● What you will do:
Collect every line of the records that contains the string "beside", matching case exactly.

● Given information:

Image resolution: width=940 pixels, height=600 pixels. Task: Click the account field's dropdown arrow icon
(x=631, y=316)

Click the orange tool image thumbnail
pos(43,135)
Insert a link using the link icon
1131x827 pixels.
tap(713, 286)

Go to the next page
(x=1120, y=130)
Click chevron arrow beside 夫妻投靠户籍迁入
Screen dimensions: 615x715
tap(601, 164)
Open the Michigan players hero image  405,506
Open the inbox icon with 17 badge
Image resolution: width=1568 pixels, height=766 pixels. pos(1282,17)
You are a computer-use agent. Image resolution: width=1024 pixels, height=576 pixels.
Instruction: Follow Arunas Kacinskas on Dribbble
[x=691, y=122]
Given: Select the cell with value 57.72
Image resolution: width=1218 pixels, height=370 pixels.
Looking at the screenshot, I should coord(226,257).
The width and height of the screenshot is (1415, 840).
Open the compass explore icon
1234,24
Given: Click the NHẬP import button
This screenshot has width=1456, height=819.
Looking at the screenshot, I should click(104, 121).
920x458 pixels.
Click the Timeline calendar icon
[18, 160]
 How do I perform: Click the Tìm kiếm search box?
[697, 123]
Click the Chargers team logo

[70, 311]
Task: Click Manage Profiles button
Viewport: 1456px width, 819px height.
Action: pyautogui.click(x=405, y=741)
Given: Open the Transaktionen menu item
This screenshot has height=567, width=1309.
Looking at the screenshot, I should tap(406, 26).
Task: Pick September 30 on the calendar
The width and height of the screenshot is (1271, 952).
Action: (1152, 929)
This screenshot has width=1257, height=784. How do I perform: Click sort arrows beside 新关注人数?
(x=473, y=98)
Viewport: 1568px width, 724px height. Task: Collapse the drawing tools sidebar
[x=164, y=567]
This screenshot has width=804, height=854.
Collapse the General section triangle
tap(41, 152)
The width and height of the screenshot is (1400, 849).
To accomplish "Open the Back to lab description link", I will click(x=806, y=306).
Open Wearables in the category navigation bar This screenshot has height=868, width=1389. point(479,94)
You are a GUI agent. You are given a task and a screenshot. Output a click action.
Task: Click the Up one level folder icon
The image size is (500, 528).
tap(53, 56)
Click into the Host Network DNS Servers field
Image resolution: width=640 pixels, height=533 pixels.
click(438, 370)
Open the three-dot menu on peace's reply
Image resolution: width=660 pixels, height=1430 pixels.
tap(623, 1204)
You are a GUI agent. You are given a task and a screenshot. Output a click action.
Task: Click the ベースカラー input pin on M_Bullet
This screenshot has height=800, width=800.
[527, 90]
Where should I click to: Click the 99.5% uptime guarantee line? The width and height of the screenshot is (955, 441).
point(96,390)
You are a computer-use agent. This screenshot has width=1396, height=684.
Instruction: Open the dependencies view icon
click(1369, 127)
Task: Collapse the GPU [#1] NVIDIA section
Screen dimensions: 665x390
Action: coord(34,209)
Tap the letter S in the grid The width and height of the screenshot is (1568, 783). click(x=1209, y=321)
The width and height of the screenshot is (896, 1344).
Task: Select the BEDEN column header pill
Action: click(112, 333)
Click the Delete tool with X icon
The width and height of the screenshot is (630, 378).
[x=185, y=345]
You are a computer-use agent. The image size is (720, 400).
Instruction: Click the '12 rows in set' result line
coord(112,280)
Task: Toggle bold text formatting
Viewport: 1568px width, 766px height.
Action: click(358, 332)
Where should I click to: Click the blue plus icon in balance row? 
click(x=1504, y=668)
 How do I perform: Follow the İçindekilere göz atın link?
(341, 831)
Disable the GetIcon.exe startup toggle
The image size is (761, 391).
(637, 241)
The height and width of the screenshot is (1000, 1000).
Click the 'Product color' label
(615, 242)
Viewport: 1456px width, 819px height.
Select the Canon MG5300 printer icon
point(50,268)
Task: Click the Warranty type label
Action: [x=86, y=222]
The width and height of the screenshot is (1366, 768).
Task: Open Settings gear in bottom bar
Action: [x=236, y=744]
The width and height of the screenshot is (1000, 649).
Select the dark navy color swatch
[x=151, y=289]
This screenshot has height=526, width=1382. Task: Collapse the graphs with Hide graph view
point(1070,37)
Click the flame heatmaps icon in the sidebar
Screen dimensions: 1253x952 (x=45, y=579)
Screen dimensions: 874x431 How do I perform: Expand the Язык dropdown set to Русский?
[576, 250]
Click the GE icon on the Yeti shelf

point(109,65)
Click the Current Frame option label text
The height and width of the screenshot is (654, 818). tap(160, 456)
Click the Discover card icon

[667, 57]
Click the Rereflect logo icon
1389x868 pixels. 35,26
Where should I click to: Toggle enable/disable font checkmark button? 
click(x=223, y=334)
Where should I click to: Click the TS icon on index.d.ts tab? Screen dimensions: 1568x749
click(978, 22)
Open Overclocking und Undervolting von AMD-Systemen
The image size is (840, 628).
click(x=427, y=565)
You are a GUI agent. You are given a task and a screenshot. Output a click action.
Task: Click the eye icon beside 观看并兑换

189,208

● Complete answer:
Click chevron arrow beside 夫妻投靠户籍迁入
This screenshot has width=1257, height=784. How do I perform: Click sort arrows beside 新关注人数?
Task: Click the eye icon beside 观看并兑换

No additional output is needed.